**Reading passage:**
———

Wait Wait...Don't Tell Me!

Panel Round One

The Threshold of Manhood.

Copyright © 2014 NPR. For personal, noncommercial use only. See Terms of Use. For other uses, prior permission required.


We want to remind everyone they can join us here most weeks at the Chase Bank Auditorium in downtown Chicago. For tickets and more information, go to wbez.org, and you can find a link at our website, waitwait.npr.org. Right now, panel, time for you to answer some questions about this week's news. Faith, scientists at the University of Indiana have pinpointed the best way to crush a man's pride, next time you want to do that. What is that way?

FAITH SALIE: I mean, it's beyond the obvious, like rejection or saying is that all?



MIKE BIRBIGLIA: I don't see this answer topping is that all.


BIRBIGLIA: I mean, she wasn't even saying it to me, and I feel terrible about myself.


SAGAL: I know. She said it. I actually - people can't see me right now. I'm curled up behind my podium weeping. It's terrible.

SALIE: Can I have a hint?

SAGAL: Here's your excuse. I mean, here's your excuse - I don't know where that came from.



BIRBIGLIA: Oh, that was excellent. That was so much better than anything anyone could ever writer.

SALIE: Peter, I don't need any excuses. Just hold me.


SAGAL: Obviously, I'm having a combat flashback here.


SAGAL: Let's back up and say here is your hint. It's like, after you, big guy. Right this way, right through here.

SALIE: Hold the door open for a man?

SAGAL: Exactly that, yes, to hold the door open for a man.



SAGAL: Scientists say holding a door open for a man to walk through strips a man of honor, self-esteem, and power, not to mention the muscles in his arms will atrophy from lack of use. According to the journal Social Influence, this seemingly helpful gesture is really social castration. If you want to let a man feel good about himself, just let him do what he usually does and helplessly push on the door that says pull until he gets frustrated and kicks it.


SALIE: Is this true, gentlemen on stage with me?

ADAM FELBER: The holding the door thing?

SALIE: Is this the worst thing I could do to you is open a door for you?

FELBER: It sounds great.


BIRBIGLIA: Even you describing it is turning me on. What are you doing after the show?

———

**Information provided:**
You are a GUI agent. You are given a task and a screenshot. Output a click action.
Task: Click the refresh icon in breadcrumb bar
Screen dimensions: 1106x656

———

**Problem:** Return the stretch from "SAGAL: Let's back" through "open for a man." in the radio show transcript above, copied word for word.

**Answer to the exercise:**
SAGAL: Let's back up and say here is your hint. It's like, after you, big guy. Right this way, right through here.

SALIE: Hold the door open for a man?

SAGAL: Exactly that, yes, to hold the door open for a man.